- Problem details -
All of the records shown below need to be copied with no differences.

- Stored data -

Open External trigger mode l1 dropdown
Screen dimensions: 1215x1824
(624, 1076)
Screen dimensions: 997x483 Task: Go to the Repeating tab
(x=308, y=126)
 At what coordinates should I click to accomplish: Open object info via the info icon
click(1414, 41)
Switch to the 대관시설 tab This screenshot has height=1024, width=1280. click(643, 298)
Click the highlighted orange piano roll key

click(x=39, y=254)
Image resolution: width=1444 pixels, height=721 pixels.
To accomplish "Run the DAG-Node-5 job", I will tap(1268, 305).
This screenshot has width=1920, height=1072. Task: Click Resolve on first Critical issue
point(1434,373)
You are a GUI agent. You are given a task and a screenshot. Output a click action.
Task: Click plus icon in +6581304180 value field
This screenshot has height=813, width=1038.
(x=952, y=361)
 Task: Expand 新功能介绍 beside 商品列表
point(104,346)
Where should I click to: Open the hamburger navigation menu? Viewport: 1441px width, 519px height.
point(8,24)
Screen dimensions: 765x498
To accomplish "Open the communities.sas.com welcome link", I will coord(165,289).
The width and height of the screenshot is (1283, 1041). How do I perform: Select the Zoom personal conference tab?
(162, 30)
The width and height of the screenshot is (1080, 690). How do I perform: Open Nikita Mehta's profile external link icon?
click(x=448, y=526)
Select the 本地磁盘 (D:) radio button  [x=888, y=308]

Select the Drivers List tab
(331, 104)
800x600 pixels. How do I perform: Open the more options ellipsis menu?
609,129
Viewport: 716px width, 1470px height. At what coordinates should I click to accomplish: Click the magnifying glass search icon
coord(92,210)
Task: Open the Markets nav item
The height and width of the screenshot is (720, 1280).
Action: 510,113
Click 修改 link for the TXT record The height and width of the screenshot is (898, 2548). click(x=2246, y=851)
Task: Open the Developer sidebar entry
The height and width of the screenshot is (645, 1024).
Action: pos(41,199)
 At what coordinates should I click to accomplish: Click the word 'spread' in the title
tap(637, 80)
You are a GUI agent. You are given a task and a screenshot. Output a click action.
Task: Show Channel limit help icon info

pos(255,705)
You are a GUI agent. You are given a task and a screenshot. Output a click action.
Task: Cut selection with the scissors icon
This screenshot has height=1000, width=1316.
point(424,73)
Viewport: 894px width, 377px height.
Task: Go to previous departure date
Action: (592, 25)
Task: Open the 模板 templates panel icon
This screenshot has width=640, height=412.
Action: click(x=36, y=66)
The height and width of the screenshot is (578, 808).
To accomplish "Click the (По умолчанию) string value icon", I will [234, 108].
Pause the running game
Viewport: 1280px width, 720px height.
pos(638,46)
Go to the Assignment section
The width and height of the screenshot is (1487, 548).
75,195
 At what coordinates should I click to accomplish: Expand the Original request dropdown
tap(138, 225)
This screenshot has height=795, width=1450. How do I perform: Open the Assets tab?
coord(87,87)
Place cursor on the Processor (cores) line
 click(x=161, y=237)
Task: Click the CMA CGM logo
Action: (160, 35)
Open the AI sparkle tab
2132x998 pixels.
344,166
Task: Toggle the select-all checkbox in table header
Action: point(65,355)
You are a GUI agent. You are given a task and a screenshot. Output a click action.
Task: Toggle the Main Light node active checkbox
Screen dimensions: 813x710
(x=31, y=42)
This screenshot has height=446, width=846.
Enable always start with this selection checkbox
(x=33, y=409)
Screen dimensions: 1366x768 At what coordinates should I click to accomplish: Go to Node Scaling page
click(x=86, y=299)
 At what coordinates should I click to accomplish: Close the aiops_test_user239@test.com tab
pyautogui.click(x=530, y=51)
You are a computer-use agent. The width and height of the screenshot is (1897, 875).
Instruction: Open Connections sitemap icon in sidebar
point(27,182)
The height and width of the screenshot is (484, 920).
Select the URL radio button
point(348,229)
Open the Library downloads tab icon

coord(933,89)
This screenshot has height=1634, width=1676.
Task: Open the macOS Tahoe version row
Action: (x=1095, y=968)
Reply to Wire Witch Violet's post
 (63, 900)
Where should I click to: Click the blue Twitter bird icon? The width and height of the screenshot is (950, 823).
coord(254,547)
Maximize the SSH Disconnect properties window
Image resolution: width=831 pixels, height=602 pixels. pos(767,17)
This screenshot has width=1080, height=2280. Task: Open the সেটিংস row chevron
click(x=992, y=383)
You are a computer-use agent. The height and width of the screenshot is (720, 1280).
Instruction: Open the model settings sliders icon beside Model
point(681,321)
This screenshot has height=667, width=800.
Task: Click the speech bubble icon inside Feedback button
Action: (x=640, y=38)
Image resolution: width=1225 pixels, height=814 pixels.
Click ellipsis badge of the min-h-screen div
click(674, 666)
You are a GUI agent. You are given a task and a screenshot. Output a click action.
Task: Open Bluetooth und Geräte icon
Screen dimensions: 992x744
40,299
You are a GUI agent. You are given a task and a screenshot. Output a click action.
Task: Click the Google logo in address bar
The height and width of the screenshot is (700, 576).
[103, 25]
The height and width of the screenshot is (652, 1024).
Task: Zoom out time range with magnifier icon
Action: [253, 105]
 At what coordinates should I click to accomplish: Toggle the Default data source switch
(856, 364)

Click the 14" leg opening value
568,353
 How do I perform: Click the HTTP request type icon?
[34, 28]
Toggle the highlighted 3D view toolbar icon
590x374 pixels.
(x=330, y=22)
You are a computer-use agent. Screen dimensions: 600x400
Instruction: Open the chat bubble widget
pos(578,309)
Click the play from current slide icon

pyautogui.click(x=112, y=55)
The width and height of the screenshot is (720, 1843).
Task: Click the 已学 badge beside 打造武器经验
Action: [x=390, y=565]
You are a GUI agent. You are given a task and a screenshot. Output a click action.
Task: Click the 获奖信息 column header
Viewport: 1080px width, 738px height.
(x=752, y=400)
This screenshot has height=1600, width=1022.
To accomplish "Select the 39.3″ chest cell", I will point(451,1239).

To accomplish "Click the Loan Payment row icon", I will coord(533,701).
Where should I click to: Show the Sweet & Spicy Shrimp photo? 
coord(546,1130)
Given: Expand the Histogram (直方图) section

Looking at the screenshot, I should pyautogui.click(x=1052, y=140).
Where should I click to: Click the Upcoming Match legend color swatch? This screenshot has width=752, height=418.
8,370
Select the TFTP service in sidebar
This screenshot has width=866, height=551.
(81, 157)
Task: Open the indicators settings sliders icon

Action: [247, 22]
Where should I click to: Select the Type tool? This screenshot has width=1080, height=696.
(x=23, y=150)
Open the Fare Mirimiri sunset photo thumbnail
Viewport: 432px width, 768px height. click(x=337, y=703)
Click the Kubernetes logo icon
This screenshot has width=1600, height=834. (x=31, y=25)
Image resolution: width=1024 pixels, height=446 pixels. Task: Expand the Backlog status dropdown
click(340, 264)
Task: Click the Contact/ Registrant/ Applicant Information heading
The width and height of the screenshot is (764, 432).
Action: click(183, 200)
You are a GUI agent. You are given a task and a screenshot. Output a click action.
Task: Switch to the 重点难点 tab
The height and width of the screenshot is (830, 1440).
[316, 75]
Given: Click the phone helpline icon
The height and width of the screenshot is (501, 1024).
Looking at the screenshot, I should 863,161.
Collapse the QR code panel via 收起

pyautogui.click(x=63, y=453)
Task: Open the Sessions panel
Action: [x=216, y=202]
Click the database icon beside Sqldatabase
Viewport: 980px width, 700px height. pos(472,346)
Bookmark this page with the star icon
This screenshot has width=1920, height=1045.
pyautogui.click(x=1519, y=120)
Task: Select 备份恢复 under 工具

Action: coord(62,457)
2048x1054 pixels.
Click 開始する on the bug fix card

- Result of the exercise -
Open External trigger mode l1 dropdown
Screen dimensions: 1215x1824
(624, 1076)
Screen dimensions: 997x483 Task: Go to the Repeating tab
(x=308, y=126)
 At what coordinates should I click to accomplish: Open object info via the info icon
click(1414, 41)
Switch to the 대관시설 tab This screenshot has height=1024, width=1280. click(643, 298)
Click the highlighted orange piano roll key

click(x=39, y=254)
Image resolution: width=1444 pixels, height=721 pixels.
To accomplish "Run the DAG-Node-5 job", I will tap(1268, 305).
This screenshot has width=1920, height=1072. Task: Click Resolve on first Critical issue
point(1434,373)
You are a GUI agent. You are given a task and a screenshot. Output a click action.
Task: Click plus icon in +6581304180 value field
This screenshot has height=813, width=1038.
(x=952, y=361)
 Task: Expand 新功能介绍 beside 商品列表
point(104,346)
Where should I click to: Open the hamburger navigation menu? Viewport: 1441px width, 519px height.
point(8,24)
Screen dimensions: 765x498
To accomplish "Open the communities.sas.com welcome link", I will coord(165,289).
The width and height of the screenshot is (1283, 1041). How do I perform: Select the Zoom personal conference tab?
(162, 30)
The width and height of the screenshot is (1080, 690). How do I perform: Open Nikita Mehta's profile external link icon?
click(x=448, y=526)
Select the 本地磁盘 (D:) radio button  [x=888, y=308]

Select the Drivers List tab
(331, 104)
800x600 pixels. How do I perform: Open the more options ellipsis menu?
609,129
Viewport: 716px width, 1470px height. At what coordinates should I click to accomplish: Click the magnifying glass search icon
coord(92,210)
Task: Open the Markets nav item
The height and width of the screenshot is (720, 1280).
Action: 510,113
Click 修改 link for the TXT record The height and width of the screenshot is (898, 2548). click(x=2246, y=851)
Task: Open the Developer sidebar entry
The height and width of the screenshot is (645, 1024).
Action: pos(41,199)
 At what coordinates should I click to accomplish: Click the word 'spread' in the title
tap(637, 80)
You are a GUI agent. You are given a task and a screenshot. Output a click action.
Task: Show Channel limit help icon info

pos(255,705)
You are a GUI agent. You are given a task and a screenshot. Output a click action.
Task: Cut selection with the scissors icon
This screenshot has height=1000, width=1316.
point(424,73)
Viewport: 894px width, 377px height.
Task: Go to previous departure date
Action: (592, 25)
Task: Open the 模板 templates panel icon
This screenshot has width=640, height=412.
Action: click(x=36, y=66)
The height and width of the screenshot is (578, 808).
To accomplish "Click the (По умолчанию) string value icon", I will [234, 108].
Pause the running game
Viewport: 1280px width, 720px height.
pos(638,46)
Go to the Assignment section
The width and height of the screenshot is (1487, 548).
75,195
 At what coordinates should I click to accomplish: Expand the Original request dropdown
tap(138, 225)
This screenshot has height=795, width=1450. How do I perform: Open the Assets tab?
coord(87,87)
Place cursor on the Processor (cores) line
 click(x=161, y=237)
Task: Click the CMA CGM logo
Action: (160, 35)
Open the AI sparkle tab
2132x998 pixels.
344,166
Task: Toggle the select-all checkbox in table header
Action: point(65,355)
You are a GUI agent. You are given a task and a screenshot. Output a click action.
Task: Toggle the Main Light node active checkbox
Screen dimensions: 813x710
(x=31, y=42)
This screenshot has height=446, width=846.
Enable always start with this selection checkbox
(x=33, y=409)
Screen dimensions: 1366x768 At what coordinates should I click to accomplish: Go to Node Scaling page
click(x=86, y=299)
 At what coordinates should I click to accomplish: Close the aiops_test_user239@test.com tab
pyautogui.click(x=530, y=51)
You are a computer-use agent. The width and height of the screenshot is (1897, 875).
Instruction: Open Connections sitemap icon in sidebar
point(27,182)
The height and width of the screenshot is (484, 920).
Select the URL radio button
point(348,229)
Open the Library downloads tab icon

coord(933,89)
This screenshot has height=1634, width=1676.
Task: Open the macOS Tahoe version row
Action: (x=1095, y=968)
Reply to Wire Witch Violet's post
 (63, 900)
Where should I click to: Click the blue Twitter bird icon? The width and height of the screenshot is (950, 823).
coord(254,547)
Maximize the SSH Disconnect properties window
Image resolution: width=831 pixels, height=602 pixels. pos(767,17)
This screenshot has width=1080, height=2280. Task: Open the সেটিংস row chevron
click(x=992, y=383)
You are a computer-use agent. The height and width of the screenshot is (720, 1280).
Instruction: Open the model settings sliders icon beside Model
point(681,321)
This screenshot has height=667, width=800.
Task: Click the speech bubble icon inside Feedback button
Action: (x=640, y=38)
Image resolution: width=1225 pixels, height=814 pixels.
Click ellipsis badge of the min-h-screen div
click(674, 666)
You are a GUI agent. You are given a task and a screenshot. Output a click action.
Task: Open Bluetooth und Geräte icon
Screen dimensions: 992x744
40,299
You are a GUI agent. You are given a task and a screenshot. Output a click action.
Task: Click the Google logo in address bar
The height and width of the screenshot is (700, 576).
[103, 25]
The height and width of the screenshot is (652, 1024).
Task: Zoom out time range with magnifier icon
Action: [253, 105]
 At what coordinates should I click to accomplish: Toggle the Default data source switch
(856, 364)

Click the 14" leg opening value
568,353
 How do I perform: Click the HTTP request type icon?
[34, 28]
Toggle the highlighted 3D view toolbar icon
590x374 pixels.
(x=330, y=22)
You are a computer-use agent. Screen dimensions: 600x400
Instruction: Open the chat bubble widget
pos(578,309)
Click the play from current slide icon

pyautogui.click(x=112, y=55)
The width and height of the screenshot is (720, 1843).
Task: Click the 已学 badge beside 打造武器经验
Action: [x=390, y=565]
You are a GUI agent. You are given a task and a screenshot. Output a click action.
Task: Click the 获奖信息 column header
Viewport: 1080px width, 738px height.
(x=752, y=400)
This screenshot has height=1600, width=1022.
To accomplish "Select the 39.3″ chest cell", I will point(451,1239).

To accomplish "Click the Loan Payment row icon", I will coord(533,701).
Where should I click to: Show the Sweet & Spicy Shrimp photo? 
coord(546,1130)
Given: Expand the Histogram (直方图) section

Looking at the screenshot, I should pyautogui.click(x=1052, y=140).
Where should I click to: Click the Upcoming Match legend color swatch? This screenshot has width=752, height=418.
8,370
Select the TFTP service in sidebar
This screenshot has width=866, height=551.
(81, 157)
Task: Open the indicators settings sliders icon

Action: [247, 22]
Where should I click to: Select the Type tool? This screenshot has width=1080, height=696.
(x=23, y=150)
Open the Fare Mirimiri sunset photo thumbnail
Viewport: 432px width, 768px height. click(x=337, y=703)
Click the Kubernetes logo icon
This screenshot has width=1600, height=834. (x=31, y=25)
Image resolution: width=1024 pixels, height=446 pixels. Task: Expand the Backlog status dropdown
click(340, 264)
Task: Click the Contact/ Registrant/ Applicant Information heading
The width and height of the screenshot is (764, 432).
Action: click(183, 200)
You are a GUI agent. You are given a task and a screenshot. Output a click action.
Task: Switch to the 重点难点 tab
The height and width of the screenshot is (830, 1440).
[316, 75]
Given: Click the phone helpline icon
The height and width of the screenshot is (501, 1024).
Looking at the screenshot, I should 863,161.
Collapse the QR code panel via 收起

pyautogui.click(x=63, y=453)
Task: Open the Sessions panel
Action: [x=216, y=202]
Click the database icon beside Sqldatabase
Viewport: 980px width, 700px height. pos(472,346)
Bookmark this page with the star icon
This screenshot has width=1920, height=1045.
pyautogui.click(x=1519, y=120)
Task: Select 备份恢复 under 工具

Action: coord(62,457)
2048x1054 pixels.
Click 開始する on the bug fix card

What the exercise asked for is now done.